Performance Monitoring and Troubleshooting

Monitoring Index Usage

-- PostgreSQL: Detecting unused indexes
SELECT 
    schemaname,
    tablename,
    indexname,
    idx_scan,
    pg_size_pretty(pg_relation_size(indexrelid)) as index_size
FROM pg_stat_user_indexes
WHERE idx_scan = 0
  AND indexrelname NOT LIKE 'pg_toast%'
ORDER BY pg_relation_size(indexrelid) DESC;

-- MySQL: Checking index statistics
SELECT 
    table_schema,
    table_name,
    index_name,
    cardinality,
    seq_in_index,
    column_name
FROM information_schema.statistics
WHERE table_schema = 'your_database'
ORDER BY table_name, index_name, seq_in_index;

Slow Query Analysis and Improvement

-- PostgreSQL: Analysis using pg_stat_statements
CREATE EXTENSION IF NOT EXISTS pg_stat_statements;

SELECT 
    query,
    calls,
    total_exec_time / 1000 as total_sec,
    mean_exec_time / 1000 as mean_sec,
    stddev_exec_time / 1000 as stddev_sec,
    rows
FROM pg_stat_statements
WHERE query NOT LIKE '%pg_stat_statements%'
ORDER BY mean_exec_time DESC
LIMIT 20;

Conclusion

Database index optimization is not merely a technical task but a crucial design activity directly connected to application performance.
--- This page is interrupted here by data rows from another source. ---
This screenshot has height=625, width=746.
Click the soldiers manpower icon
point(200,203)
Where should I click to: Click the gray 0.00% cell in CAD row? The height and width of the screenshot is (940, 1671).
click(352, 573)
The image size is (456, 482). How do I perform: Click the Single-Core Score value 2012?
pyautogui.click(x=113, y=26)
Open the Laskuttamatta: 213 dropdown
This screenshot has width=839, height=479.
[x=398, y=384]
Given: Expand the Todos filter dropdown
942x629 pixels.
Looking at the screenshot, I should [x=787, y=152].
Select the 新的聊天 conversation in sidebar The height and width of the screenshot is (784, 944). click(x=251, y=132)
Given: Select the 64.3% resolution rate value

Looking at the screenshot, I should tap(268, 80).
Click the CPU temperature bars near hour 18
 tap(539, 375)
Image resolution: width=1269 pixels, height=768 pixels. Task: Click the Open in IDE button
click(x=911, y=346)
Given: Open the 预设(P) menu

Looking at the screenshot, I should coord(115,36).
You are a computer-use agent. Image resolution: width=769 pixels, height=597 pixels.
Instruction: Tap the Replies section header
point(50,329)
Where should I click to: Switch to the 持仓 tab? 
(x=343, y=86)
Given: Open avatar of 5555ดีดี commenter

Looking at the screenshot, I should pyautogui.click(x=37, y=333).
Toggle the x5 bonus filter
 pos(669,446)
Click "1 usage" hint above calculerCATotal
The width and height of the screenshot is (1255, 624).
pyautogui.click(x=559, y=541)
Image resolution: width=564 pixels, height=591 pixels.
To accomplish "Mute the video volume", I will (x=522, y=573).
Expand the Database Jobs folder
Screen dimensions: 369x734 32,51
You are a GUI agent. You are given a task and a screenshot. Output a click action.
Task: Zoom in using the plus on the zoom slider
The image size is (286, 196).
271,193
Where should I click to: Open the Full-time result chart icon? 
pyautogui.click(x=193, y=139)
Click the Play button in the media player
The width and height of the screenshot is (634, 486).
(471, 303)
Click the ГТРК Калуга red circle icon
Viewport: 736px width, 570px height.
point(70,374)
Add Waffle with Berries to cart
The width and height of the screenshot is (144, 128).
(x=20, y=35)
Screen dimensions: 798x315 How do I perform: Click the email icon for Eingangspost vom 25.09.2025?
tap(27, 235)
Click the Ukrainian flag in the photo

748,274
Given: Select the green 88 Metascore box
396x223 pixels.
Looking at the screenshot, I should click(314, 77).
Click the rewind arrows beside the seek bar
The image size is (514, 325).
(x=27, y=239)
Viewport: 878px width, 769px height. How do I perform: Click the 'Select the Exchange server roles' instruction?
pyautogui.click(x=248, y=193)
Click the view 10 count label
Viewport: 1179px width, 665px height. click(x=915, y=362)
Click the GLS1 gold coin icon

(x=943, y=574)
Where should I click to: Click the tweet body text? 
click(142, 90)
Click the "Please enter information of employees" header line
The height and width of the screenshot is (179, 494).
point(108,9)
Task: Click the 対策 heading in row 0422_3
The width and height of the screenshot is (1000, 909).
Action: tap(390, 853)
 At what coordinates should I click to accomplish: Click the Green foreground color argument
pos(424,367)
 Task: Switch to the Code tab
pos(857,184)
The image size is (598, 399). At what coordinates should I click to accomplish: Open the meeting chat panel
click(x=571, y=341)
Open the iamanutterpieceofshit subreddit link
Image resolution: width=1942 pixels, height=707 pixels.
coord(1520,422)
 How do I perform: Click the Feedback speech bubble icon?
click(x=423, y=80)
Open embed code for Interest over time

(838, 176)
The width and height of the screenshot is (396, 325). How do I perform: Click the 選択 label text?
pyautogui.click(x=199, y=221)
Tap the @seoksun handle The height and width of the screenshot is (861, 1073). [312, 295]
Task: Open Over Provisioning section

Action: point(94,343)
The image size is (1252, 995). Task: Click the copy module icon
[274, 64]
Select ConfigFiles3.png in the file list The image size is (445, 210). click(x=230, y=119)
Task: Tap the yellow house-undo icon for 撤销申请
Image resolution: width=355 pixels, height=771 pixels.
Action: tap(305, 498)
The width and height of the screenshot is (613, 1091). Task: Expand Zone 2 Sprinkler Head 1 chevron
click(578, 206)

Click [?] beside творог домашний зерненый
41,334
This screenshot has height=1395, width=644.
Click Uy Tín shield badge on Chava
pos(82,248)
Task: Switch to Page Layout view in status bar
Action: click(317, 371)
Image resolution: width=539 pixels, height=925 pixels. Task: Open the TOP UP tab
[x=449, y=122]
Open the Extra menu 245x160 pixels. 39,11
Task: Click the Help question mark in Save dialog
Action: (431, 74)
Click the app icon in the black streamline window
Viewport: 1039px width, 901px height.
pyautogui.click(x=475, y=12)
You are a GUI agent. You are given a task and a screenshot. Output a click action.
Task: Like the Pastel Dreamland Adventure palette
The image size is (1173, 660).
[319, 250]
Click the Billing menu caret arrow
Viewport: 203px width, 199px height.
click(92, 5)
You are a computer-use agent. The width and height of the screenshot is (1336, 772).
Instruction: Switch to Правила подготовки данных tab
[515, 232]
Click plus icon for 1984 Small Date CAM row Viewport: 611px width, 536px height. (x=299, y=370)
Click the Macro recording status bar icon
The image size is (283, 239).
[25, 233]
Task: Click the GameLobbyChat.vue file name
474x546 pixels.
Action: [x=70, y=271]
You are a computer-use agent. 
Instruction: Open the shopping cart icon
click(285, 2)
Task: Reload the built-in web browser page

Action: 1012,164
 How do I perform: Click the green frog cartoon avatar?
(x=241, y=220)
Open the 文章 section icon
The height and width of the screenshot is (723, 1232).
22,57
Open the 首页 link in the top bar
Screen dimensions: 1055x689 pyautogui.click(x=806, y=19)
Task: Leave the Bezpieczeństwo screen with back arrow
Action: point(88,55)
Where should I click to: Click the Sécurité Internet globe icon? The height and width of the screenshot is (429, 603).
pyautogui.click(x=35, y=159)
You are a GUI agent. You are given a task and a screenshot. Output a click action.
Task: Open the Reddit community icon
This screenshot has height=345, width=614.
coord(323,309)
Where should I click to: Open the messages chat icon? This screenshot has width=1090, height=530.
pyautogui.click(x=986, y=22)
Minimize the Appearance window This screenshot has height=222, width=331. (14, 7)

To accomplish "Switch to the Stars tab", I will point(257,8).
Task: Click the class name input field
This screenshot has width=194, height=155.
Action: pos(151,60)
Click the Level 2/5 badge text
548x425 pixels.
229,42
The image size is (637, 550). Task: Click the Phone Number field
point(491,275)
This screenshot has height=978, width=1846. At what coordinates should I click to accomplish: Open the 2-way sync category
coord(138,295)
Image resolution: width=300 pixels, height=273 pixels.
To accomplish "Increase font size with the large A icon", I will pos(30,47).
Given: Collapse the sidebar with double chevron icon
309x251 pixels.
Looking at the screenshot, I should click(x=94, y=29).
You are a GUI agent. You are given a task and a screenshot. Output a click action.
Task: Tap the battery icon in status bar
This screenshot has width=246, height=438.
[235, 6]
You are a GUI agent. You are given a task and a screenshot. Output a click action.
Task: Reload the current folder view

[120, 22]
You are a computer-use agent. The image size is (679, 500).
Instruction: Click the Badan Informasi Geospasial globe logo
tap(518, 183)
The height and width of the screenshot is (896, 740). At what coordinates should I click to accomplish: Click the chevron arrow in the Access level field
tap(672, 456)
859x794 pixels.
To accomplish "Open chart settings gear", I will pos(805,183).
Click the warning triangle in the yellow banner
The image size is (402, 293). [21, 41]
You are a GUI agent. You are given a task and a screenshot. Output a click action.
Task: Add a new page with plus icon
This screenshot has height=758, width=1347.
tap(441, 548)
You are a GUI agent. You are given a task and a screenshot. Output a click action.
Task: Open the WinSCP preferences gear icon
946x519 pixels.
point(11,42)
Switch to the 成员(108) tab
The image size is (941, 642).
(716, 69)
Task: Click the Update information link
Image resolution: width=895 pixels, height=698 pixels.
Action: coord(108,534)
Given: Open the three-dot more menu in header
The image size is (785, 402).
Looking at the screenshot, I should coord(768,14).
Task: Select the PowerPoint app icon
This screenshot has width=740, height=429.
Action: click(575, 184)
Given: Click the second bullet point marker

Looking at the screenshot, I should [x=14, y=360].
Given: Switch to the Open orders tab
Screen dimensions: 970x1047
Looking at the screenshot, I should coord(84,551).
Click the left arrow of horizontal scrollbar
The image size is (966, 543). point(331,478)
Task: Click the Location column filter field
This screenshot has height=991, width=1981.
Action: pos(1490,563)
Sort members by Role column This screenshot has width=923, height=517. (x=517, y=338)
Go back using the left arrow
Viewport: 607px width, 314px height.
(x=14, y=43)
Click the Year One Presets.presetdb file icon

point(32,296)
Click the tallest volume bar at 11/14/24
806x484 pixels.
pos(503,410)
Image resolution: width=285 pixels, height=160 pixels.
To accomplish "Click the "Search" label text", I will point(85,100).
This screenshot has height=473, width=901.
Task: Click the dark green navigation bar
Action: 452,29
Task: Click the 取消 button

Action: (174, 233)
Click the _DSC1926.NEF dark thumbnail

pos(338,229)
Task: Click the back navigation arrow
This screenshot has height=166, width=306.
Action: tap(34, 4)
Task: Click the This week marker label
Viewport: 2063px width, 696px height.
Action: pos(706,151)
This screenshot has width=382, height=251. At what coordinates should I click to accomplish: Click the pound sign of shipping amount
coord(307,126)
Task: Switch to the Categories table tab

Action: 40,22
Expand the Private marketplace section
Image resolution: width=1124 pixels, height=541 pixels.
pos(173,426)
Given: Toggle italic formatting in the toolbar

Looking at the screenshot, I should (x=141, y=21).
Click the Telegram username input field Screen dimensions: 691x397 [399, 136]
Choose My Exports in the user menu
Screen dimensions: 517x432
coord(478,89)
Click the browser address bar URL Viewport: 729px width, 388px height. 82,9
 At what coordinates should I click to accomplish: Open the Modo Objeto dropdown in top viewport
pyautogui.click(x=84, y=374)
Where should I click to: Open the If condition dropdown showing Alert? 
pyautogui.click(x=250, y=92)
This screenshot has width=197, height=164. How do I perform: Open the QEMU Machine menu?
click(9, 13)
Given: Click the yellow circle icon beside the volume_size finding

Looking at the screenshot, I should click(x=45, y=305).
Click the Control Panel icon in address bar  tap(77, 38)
By understanding the characteristics of each index type - B-tree, Hash, and Bitmap - and employing a scientific approach using EXPLAIN PLAN, query performance can be dramatically improved.

The latest features in PostgreSQL 16 and MySQL 8.4 enable more advanced optimizations. Continuous monitoring and proper maintenance are essential for maintaining database performance over the long term.

By implementing the techniques and best practices introduced in this article, you can build scalable and high-performance database systems. The key to sustainable system operation is evolving your index strategy as your data grows.